[Collected data entries]
####################
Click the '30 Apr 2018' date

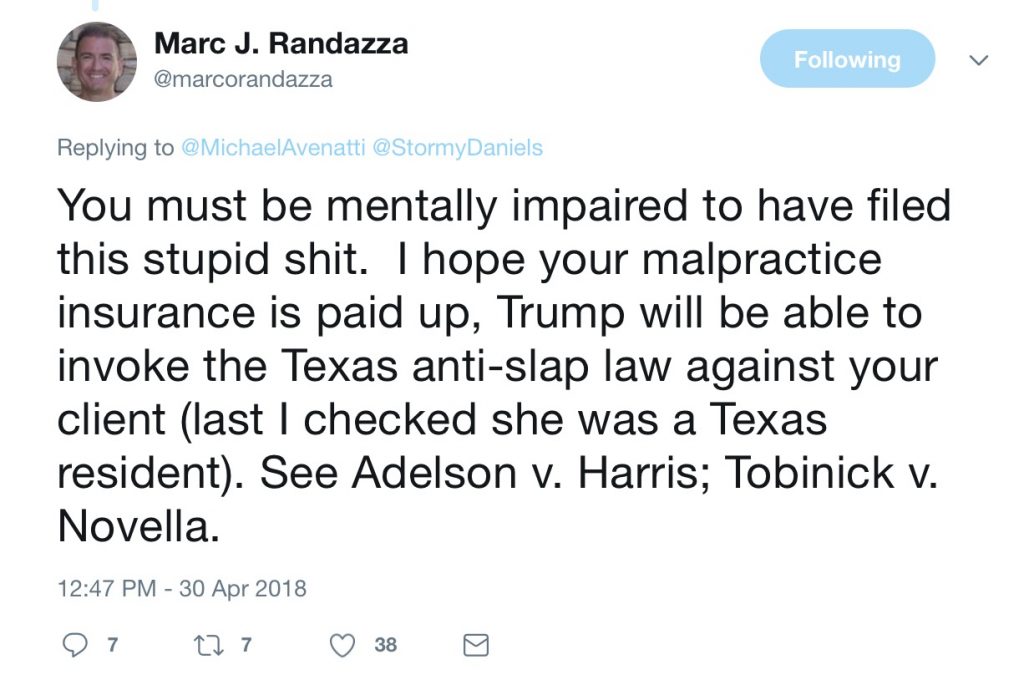tap(242, 589)
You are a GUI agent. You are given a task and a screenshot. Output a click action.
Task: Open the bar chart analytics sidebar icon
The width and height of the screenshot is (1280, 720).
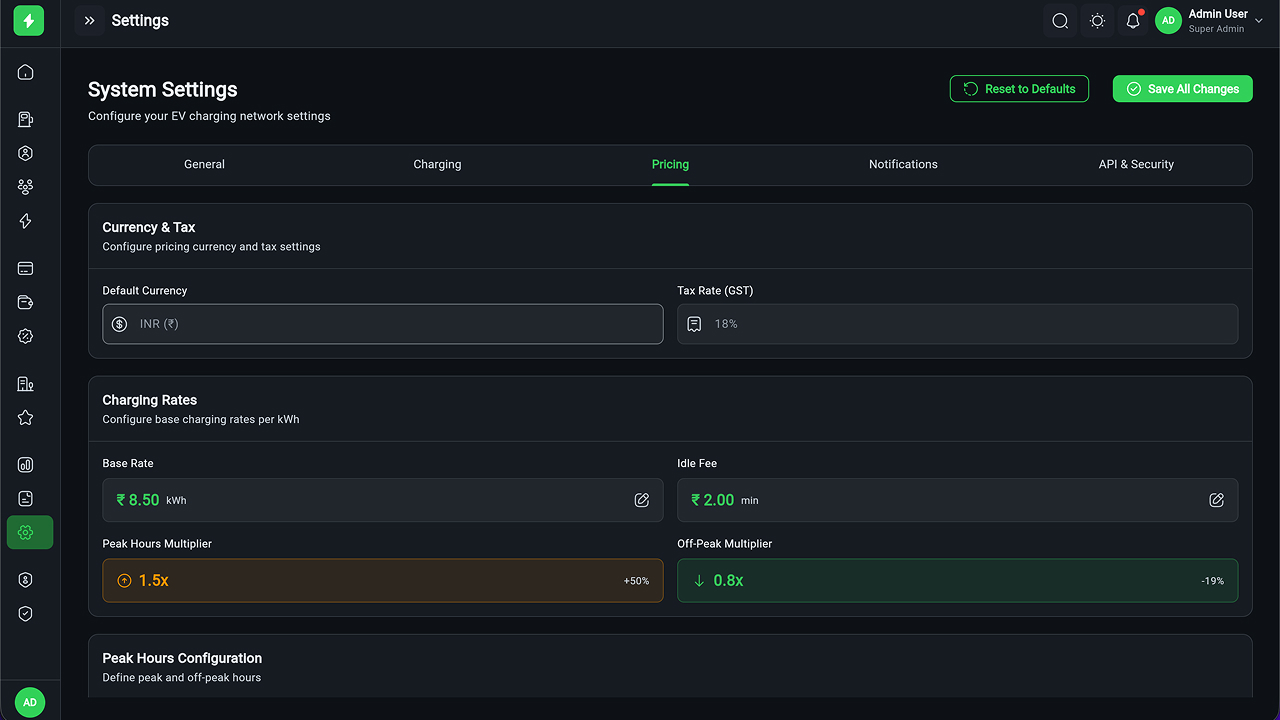26,465
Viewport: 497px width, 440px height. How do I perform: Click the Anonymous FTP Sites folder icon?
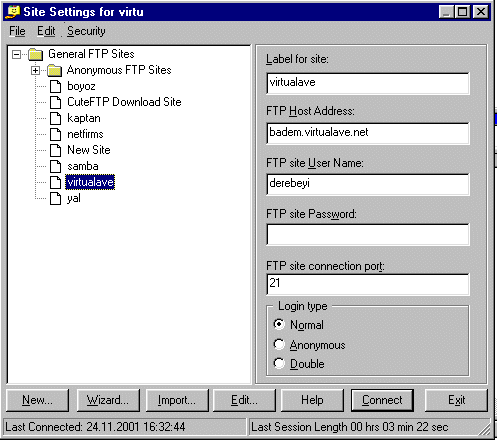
####################
What is being asked. In the records above, find each line that holds the word "icon"; copy all such lines.

Task solution.
Task: Open the bar chart analytics sidebar icon
Viewport: 497px width, 440px height. How do I perform: Click the Anonymous FTP Sites folder icon?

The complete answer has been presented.